BILL MOYERS: Do you agree with Shahan, that you're seeing a repeat of the-
JUAN COLE: Yes. Yes.
BILL MOYERS: -official propaganda being disseminated as news?
JUAN COLE: Yes. I think that's exactly what's going on. I mean, especially with regard to the nuclear issue. There is no way on God's green earth that these scruffy tribal fundamentalists, in the North-West Frontier Province, are having anything to do with Pakistan's nuclear weapons. Which, by the way, are stored in secret places, and they're not assembled. And assembling them is a complicated process which requires various high-level military and civilian authorizations. And to put that nuclear issue front and forward is just a way of scaring the American public and putting pressure on Pakistan to do something they didn't want to do.
On his own blog (listed on the Dkos front page) Juan Cole is not frightened a bit:
The Pakistani Taliban are largely a phenomenon of the Federally Administered Tribal Areas west of the North-West Frontier Province, and of a few districts within the NWFP itself. These are largely Pushtun ethnically. The NYT's breathless observation that there are Taliban a hundred miles from Islamabad doesn't actually tell us very much, since Islamabad is geographically close to the Pushtun regions without that implying that Pushtuns dominate or could dominate it. It is like saying that Lynchburg, Va., is close to Washington DC and thereby implying that Jerry Falwell's movement is about to take over the latter.

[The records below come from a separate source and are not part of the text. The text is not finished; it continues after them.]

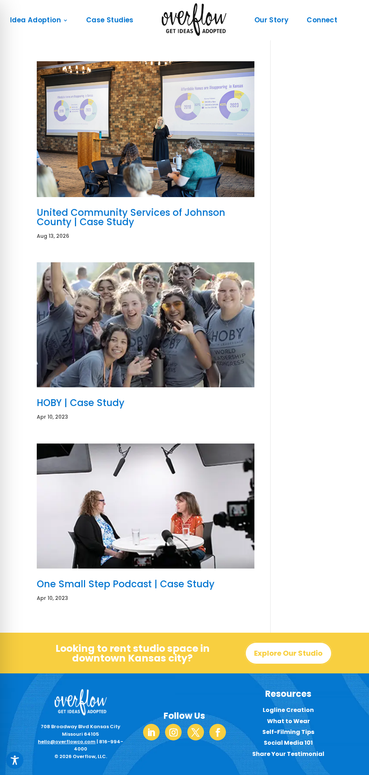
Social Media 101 (288, 743)
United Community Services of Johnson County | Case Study (131, 217)
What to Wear (288, 721)
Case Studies (110, 20)
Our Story (271, 20)
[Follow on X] (195, 732)
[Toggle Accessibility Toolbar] (14, 760)
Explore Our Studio (288, 653)
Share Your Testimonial (288, 754)
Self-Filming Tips (288, 732)
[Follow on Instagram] (173, 732)
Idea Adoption (35, 20)
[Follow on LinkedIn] (151, 732)
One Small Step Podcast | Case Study (125, 584)
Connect (322, 20)
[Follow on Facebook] (217, 732)
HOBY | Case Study (80, 402)
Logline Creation (288, 710)
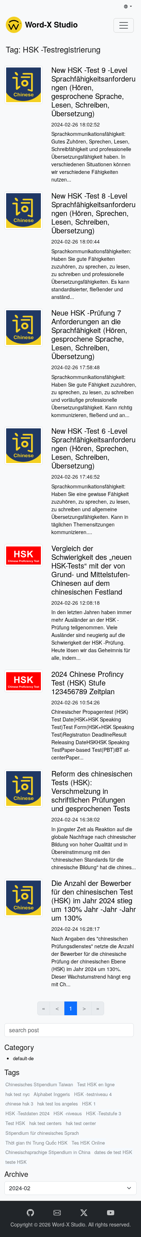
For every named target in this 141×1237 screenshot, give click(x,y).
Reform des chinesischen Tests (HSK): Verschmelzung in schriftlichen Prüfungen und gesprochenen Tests (91, 790)
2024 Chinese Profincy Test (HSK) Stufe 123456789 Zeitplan (87, 682)
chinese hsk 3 (19, 1103)
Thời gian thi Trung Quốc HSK (36, 1142)
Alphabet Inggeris (52, 1094)
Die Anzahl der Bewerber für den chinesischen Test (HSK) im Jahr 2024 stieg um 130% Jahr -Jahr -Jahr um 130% (93, 900)
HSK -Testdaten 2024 (27, 1113)
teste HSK (16, 1161)
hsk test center (81, 1123)
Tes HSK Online (88, 1142)
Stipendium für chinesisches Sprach (42, 1132)
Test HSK (15, 1123)
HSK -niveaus (68, 1113)
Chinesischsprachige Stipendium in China (47, 1152)
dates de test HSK (113, 1152)
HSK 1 (89, 1103)
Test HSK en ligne (96, 1084)
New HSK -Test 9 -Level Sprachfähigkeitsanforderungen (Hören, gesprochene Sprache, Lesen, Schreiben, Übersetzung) (93, 91)
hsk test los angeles (57, 1103)
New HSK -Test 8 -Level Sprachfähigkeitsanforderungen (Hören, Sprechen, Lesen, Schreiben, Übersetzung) (93, 213)
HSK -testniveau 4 (93, 1094)
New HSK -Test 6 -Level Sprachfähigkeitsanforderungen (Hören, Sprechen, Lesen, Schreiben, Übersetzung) (93, 448)
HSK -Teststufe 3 (103, 1113)
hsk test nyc (17, 1094)
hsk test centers (45, 1123)
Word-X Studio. (70, 1224)
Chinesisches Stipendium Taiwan (39, 1084)
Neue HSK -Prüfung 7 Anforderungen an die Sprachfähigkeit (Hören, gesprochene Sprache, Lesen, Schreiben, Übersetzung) (89, 334)
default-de (23, 1058)
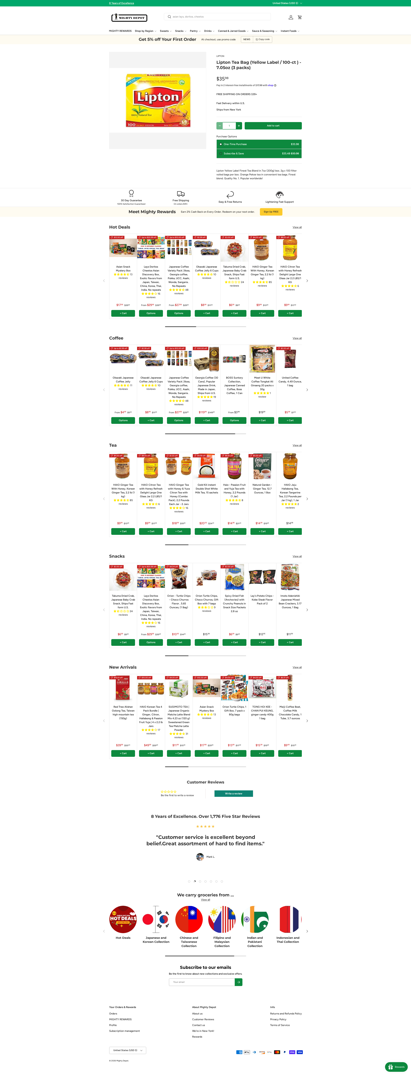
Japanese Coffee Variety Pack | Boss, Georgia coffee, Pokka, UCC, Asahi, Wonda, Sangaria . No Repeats (179, 276)
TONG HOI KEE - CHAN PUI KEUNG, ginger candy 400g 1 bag (262, 712)
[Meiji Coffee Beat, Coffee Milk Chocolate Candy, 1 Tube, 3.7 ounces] (290, 688)
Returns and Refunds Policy (286, 1013)
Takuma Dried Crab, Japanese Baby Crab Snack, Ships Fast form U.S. (234, 272)
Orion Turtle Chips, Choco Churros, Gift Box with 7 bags (206, 599)
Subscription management (124, 1030)
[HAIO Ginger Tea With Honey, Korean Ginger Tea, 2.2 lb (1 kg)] (262, 247)
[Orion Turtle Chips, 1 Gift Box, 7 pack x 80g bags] (234, 688)
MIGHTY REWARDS (120, 30)
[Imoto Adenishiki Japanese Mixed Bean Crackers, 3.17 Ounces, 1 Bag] (290, 577)
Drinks (207, 30)
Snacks (179, 30)
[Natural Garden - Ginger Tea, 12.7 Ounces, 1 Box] (262, 466)
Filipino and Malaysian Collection (222, 942)
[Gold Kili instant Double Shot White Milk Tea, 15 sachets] (206, 466)
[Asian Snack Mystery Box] (123, 247)
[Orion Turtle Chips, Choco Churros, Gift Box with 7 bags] (206, 577)
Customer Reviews (203, 1019)
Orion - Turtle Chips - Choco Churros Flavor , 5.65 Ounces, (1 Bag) (178, 601)
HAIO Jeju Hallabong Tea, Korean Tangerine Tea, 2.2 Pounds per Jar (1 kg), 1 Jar (290, 492)
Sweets (164, 30)
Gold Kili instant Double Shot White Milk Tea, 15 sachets (206, 488)
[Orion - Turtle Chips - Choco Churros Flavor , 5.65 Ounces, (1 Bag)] (179, 577)
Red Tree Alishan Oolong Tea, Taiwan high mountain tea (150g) (123, 712)
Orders (113, 1013)
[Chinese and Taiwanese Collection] (189, 919)
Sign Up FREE (271, 211)
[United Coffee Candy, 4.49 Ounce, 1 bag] (290, 358)
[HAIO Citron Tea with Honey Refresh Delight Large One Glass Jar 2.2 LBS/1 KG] (290, 247)
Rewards (197, 1036)
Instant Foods (288, 30)
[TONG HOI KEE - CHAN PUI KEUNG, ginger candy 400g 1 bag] (262, 688)
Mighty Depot (122, 1061)
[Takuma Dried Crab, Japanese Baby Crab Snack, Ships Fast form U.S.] (234, 247)
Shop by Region (144, 30)
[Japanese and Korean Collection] (156, 919)
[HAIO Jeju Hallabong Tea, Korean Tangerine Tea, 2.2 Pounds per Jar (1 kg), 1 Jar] (290, 466)
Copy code (264, 39)
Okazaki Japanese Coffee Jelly (123, 379)
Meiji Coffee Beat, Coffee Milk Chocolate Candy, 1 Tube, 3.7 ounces (290, 712)
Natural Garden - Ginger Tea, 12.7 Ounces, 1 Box (262, 488)
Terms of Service (280, 1025)
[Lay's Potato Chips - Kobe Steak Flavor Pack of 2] (262, 577)
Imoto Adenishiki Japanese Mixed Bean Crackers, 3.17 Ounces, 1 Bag (290, 601)
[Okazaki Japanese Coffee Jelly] (123, 358)
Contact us (198, 1025)
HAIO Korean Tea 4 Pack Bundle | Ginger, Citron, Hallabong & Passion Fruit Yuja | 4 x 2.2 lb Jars (151, 716)
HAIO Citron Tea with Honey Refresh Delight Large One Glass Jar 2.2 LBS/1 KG (290, 274)
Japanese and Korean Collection (156, 940)
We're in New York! (203, 1030)
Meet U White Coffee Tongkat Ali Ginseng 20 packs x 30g (262, 383)
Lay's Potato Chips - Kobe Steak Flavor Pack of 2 (262, 599)
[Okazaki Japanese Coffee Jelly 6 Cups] (206, 247)
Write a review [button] (233, 793)
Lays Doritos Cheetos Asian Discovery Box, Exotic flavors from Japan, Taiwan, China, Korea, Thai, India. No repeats (151, 278)
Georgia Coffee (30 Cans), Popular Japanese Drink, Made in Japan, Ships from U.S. (206, 385)
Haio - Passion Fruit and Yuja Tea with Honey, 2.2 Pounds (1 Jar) (234, 490)
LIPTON (220, 56)
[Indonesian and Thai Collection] (288, 919)
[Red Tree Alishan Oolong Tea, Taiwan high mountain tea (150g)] (123, 688)
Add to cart (273, 125)
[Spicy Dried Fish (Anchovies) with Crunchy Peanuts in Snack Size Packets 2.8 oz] (234, 577)
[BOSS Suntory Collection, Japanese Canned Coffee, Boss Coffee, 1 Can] (234, 358)
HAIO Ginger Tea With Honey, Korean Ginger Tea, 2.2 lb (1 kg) (262, 272)
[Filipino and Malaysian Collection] (222, 919)
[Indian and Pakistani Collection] (255, 919)
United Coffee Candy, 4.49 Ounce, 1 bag (290, 381)
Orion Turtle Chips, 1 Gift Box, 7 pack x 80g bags (234, 710)
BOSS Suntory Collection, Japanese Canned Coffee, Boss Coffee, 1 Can (234, 385)
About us (197, 1013)
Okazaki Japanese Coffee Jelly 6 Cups (206, 268)
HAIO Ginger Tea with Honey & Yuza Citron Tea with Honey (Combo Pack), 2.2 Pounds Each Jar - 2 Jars (179, 494)
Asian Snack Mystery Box (123, 268)
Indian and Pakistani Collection (255, 942)
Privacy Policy (278, 1019)
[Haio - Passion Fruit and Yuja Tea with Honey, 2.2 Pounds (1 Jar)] (234, 466)
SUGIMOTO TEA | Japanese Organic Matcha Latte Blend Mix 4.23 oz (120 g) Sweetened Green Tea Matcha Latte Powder (179, 718)
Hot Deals (123, 938)
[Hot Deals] (123, 919)
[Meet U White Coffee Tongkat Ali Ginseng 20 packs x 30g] (262, 358)
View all (297, 227)
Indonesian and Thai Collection (287, 940)
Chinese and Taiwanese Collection (189, 942)
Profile (113, 1025)
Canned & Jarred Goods (231, 30)
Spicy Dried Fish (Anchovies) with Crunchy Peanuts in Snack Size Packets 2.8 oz (234, 603)
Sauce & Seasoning (263, 30)
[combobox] (217, 16)
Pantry (194, 30)
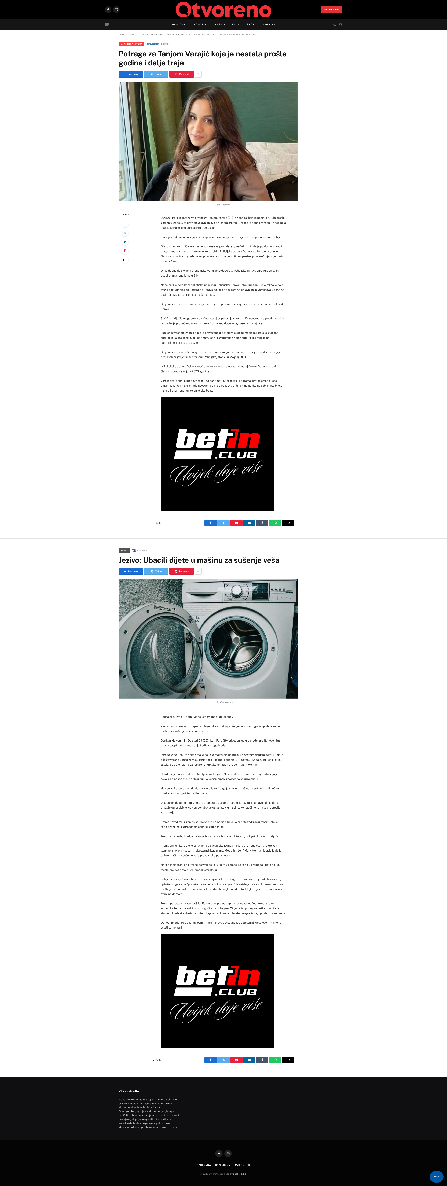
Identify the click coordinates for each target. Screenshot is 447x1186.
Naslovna (180, 24)
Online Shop (331, 9)
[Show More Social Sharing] (198, 74)
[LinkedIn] (124, 241)
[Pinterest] (124, 250)
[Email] (124, 259)
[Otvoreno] (224, 9)
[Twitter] (124, 232)
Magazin (268, 24)
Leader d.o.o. (240, 1174)
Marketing (242, 1165)
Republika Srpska (131, 44)
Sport (251, 24)
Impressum (223, 1165)
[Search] (340, 24)
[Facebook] (124, 223)
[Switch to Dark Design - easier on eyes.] (334, 24)
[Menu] (107, 24)
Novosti (199, 24)
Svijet (236, 24)
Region (220, 24)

The Pakistani Taliban amount to a few thousand fighters who lack tanks, armored vehicles, and an air force.
The Pakistani military is the world's sixth largest, with 550,000 active duty troops and is well equipped and well-trained. It in the past has acquitted itself well against India, a country ten times Pakistan's size population-wise. It is the backbone of the country, and has excellent command and control, never having suffered an internal mutiny of any significance.
So what is being alleged? That some rural Pushtun tribesmen turned Taliban are about to sweep into Islamabad and overthrow the government of Pakistan? Frankly ridiculous. Wouldn't the government bring some tank formations up from the Indian border and stop them?